● **TEXTO PROPORCIONADO**:

^^^^^^^^^^^^^^^^

CORREO ELECTRONICO

lunes, 25 de agosto de 2008

"Vadim Kornilov y la Perestroika"

Vadim Kornilov y la Perestroika


Vadim se proponía demostrar públicamente con su corte de pelo y sus mechones de diferentes colores que la Perestroika no era pura consigna. Gorbachov había prometido cambios radicales y el hecho de que un joven con ideas futuristas y estrafalaria vestimenta, cuyo aspecto distaba del ya conocido mundo del Komsomol (Komunisticheski Soyus Molodioshi) pudiera viajar al extranjero, era una muestra fehaciente de la apertura soviética. Atrás quedaba Leningrado sumido en un invierno crudo y tenaz, tratando de encontrar, en este ir y venir de nuevas ideas, su verdadero rumbo.

La Unión Soviética se movía a su antojo y no todos apoyaban el giro. Dentro del grupo muchos tildaban a Vadim de seudo capitalista y trataban de alejarse de él. Yo por el contrario, atraído por el evidente cambio me acerqué, hicimos buenas migas y juntos, entre largas charlas acompañadas de tragos de ron y vodka, tratábamos de descifrar este entuerto.

Me contaba que era miembro de un grupo rockero muy conocido en Leningrado y quería que yo le ayudase a descubrir algunos sonidos que podría incorporar al repertorio de su grupo. Así visitamos muchos lugares nocturnos preferentemente aquellos donde la música tradicional cubana era la reina. Pero creo que nunca logró captar nuestra melodía pues para él un son o un merengue era lo mismo y salía a bailar lleno de entusiasmo, dando la sensación que estaba poseído por un alma diabólica o vivía una convulsión después de un golpe eléctrico. Siempre la pasó bien y no faltó la oportunidad de que terminara enredado en los brazos de una mulata quien trataba que con sus movimientos de caderas el ruso entrara en órbita. Tarea algo difícil.

Por las mañanas, bien temprano, recorríamos el litoral costero desde el hotel Ancón hasta el final de la península. La vista era sensacional, con un cielo que había dejado de estar estrellado un par de horas antes para convertirse y fundirse en un azul majestuoso que competía con el color del mar. Casi recostadas en el horizonte se mecían lentamente unas cuantas nubes que a medida que avanzara el día definitivamente desaparecerían mar adentro llevadas por el viento calmo y cálido. Potenciando la gracia de cualquier mañana costera aleteaban pequeñas aves en manadas y un sinnúmero de pelícanos, quienes curiosos llegaban a posarse bastante cerca de uno.

^^^^^^^^^^^^^^^^

● **DATOS PROPORCIONADOS**:
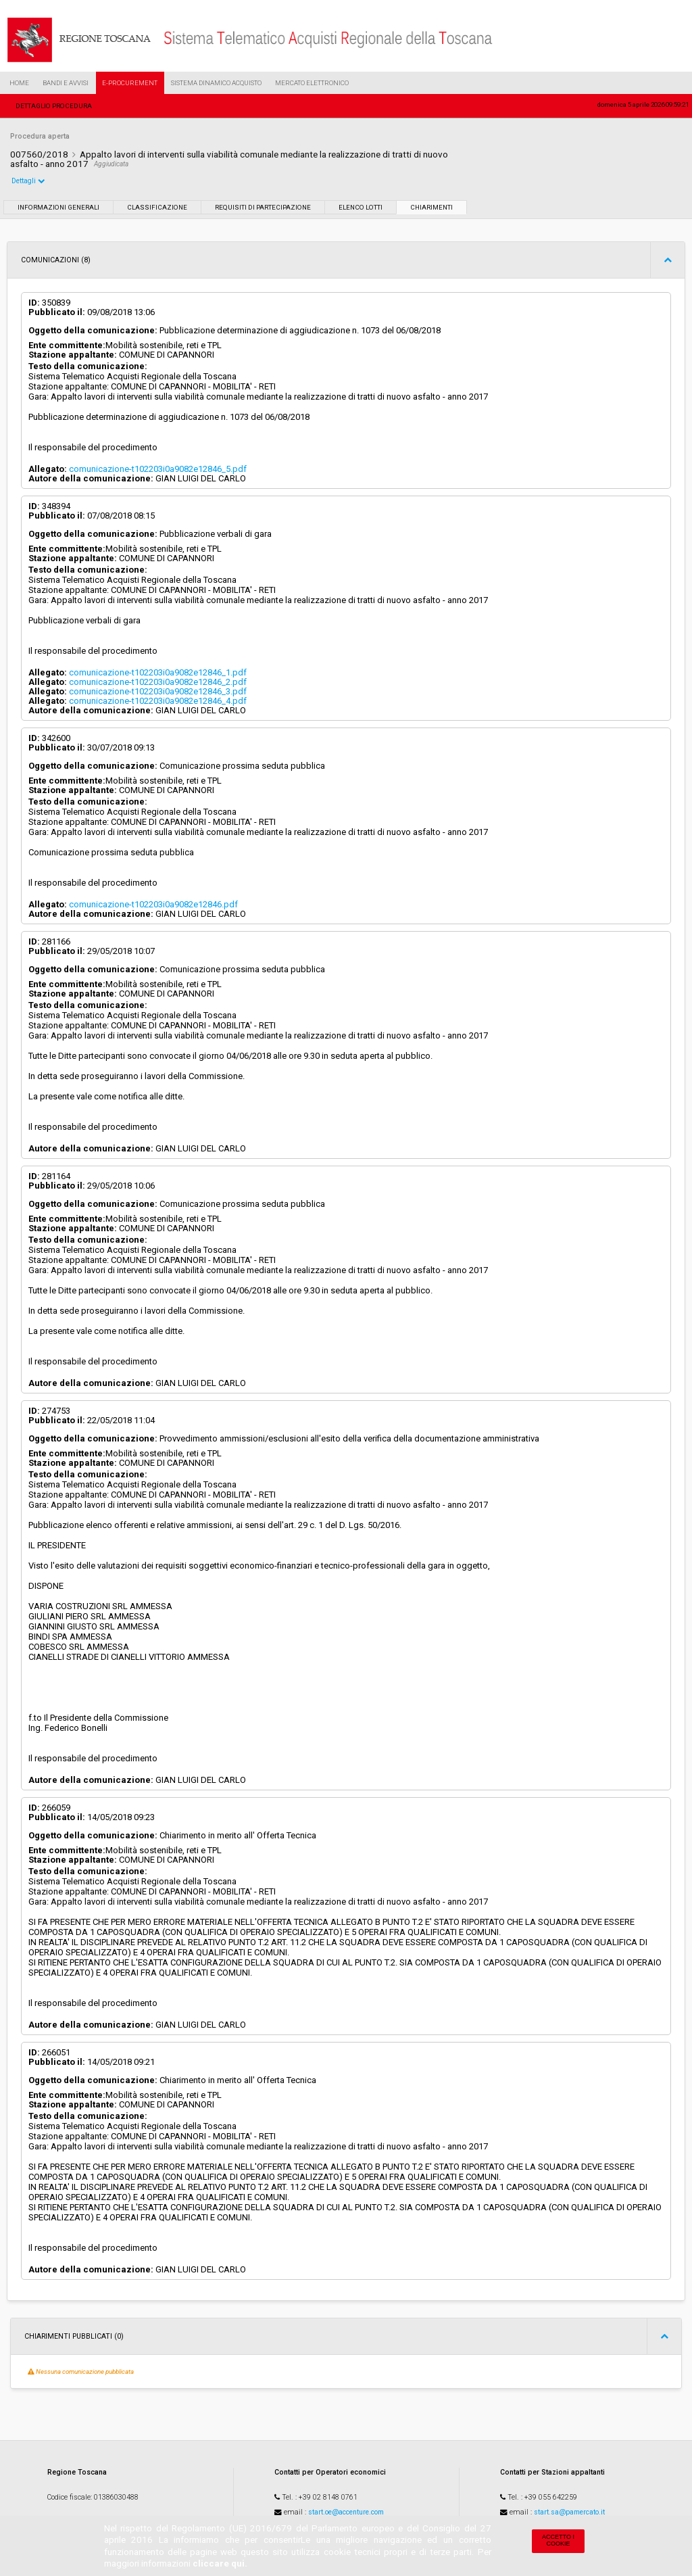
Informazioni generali (58, 207)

^^^^^^^^^^^^^^^^

● **TAREAS**:
**1)** Según el relato sobre Vadim Kornilov, ¿qué recorrían juntos por las mañanas, bien temprano?
**2)** Escribe la continuación del relato sobre Vadim Kornilov a partir de la última oración.

● **RESPUESTAS**:
**1)** El litoral costero, desde el hotel Ancón hasta el final de la península.

**2)**
A veces llegábamos a bordear la península para así divisar a lo lejos el pueblito y puerto de Casilda con su acostumbrado ajetreo matinal de barquitos de pescadores. También se observaba la falda de la sierra con sus caminos angostos que llegaban a perderse entre los bosques verdes que arropaban toda la cordillera del Escambray. Fue en una de esas caminatas por la orilla de la playa cuando nos topamos con un lugareño que venía de vuelta con sus enseres de pesca y un morral lleno de caracoles y corales. No eran más allá de las ocho de la mañana porque más tarde la zona bullía de gente caminando, trotando o nadando. El sol ya estaba encima, hacía calor y el agua estaba tibia, pero los turistas bajaban a desayunar a las nueve y sólo después se acomodaban en las tumbonas dispuestas para ellos a orillas de mar.

El lugareño se detuvo a conversar o mejor dicho a intercambiar frases y especies. Nunca estaba de más tomar precauciones frente a desconocidos pero la isla en general inspiraba siempre confianza y seguridad. Era habitual que pescadores o habitantes de la zona contactasen a los rusos para hacer trueques. En un ir y venir de gestos amigables se intercambiaban anteojos, binoculares, frutas y artesanía. Generalmente el cambio favorecía a los turistas, pues los cubanos se conformaban con poco y no pedían más que artículos de aseo o medallas de guerra que los rusos portaban por kilos.

Vadim me había comentado que su deseo mayor era llevarse a Leningrado de vuelta alguna especia marina disecada, algo así como estrellas, cangrejos o caracolas. En las tiendas para turistas estaban al alcance solo de los más adinerados, por eso sus expectativas eran escasas.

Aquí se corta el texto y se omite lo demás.